Problem to work on: From the records below, output exactly the lines running from the line containing "Task: Open the Signature pen tool" through the line containing "Screen dimensions: 1389x868", and no others.

Materials provided:
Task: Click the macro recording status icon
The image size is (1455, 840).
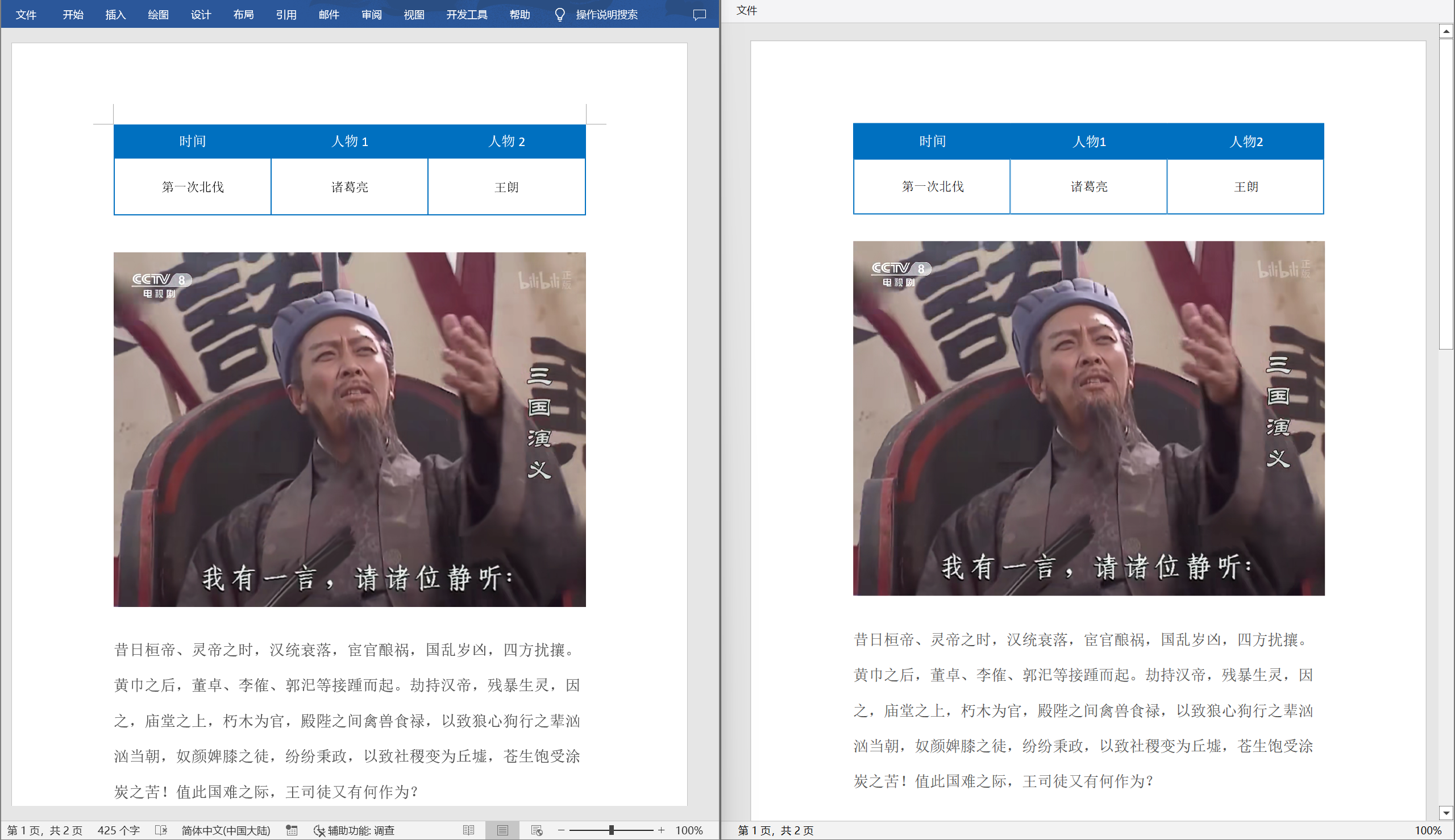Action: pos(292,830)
...
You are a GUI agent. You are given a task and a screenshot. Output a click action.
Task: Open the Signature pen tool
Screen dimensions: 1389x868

Exercise answer:
Task: Open the Signature pen tool
Screen dimensions: 1389x868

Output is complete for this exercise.